May 18, 2012
It is tradition for the University of Massachusetts-Lowell’s student-run newspaper, The Connector, to publish a year-end spoof issue. Appropriately dubbed The DisConnector, the edition is a chance for the newspaper staff to provoke discussion while blowing off steam by using satire and other forms of humor to poke fun at items seen or heard around campus throughout the past year. This year’s installment, however, containing numerous profanities and derogatory language, has been lambasted as being overly crude to the point of disrespecting and offending entire groups of people including homosexuals, immigrants, racial minorities, and women.
Notably, The Connector is just the latest in a string of student newspapers to receive intense censure in the past few months for content appearing in satirical editions. The papers at Rutgers University, Boston University, and the University of Missouri have each been criticized for editorial decisions related to April Fools’ issues.
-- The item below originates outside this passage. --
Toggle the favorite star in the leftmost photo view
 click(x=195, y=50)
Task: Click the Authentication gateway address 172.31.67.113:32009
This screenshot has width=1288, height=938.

In most instances, the First Amendment provides broad protection and limits the action a public institution may take against an independently run student newspaper. Indeed, the administration at UMass-Lowell, while condemning The Connector’s most recent exercise of editorial judgment (or lack thereof), recognizes and places high value on the freedoms of speech and of the press and, as such, has no future plans to censor the publication. But even as the First Amendment safeguards against government censorship, threat of lawsuits brought by private individuals—for defamation, emotional distress, or intrusion into one’s privacy, for example—may still give pause to student newspapers as they push the limits of indecency in the name of a laugh.
Having previously worked with the Student Press Law Center, I wished to delve further into the details of actions taken either against schools for their expurgatorial efforts or against the student publications themselves. I was particularly interested in any information regarding settlements or jury verdicts. I crafted the following simple search using WestlawNext:
Search: school newspaper spoofs
Jurisdiction: All State & Federal
From Filters, Search within results in Cases: TO(school university college student /p news****** paper publication publish journal! press)
From Filters, Search within results in Jury Verdicts and Settlement Summaries: (school university college student /p news****** paper publication publish journal! press)
Most interesting to me were the creative ways in which some settlements were reached. In addition to the usual damages and attorneys’ fees, one newspaper agreed to run ads for free (2008 WL 6691482), another school promised to increase its funding for the student publication (2008 WL 6691482), and one settlement mandated donations to non-profit journalism organizations (2003 WL 23529612). In order to organize my research and ensure easy access to these documents in the future, I went ahead and added them to my personal research folder.
For additional news articles detailing public outcry over newspaper spoofs, run the same original search I ran above in the News content page on WestlawNext.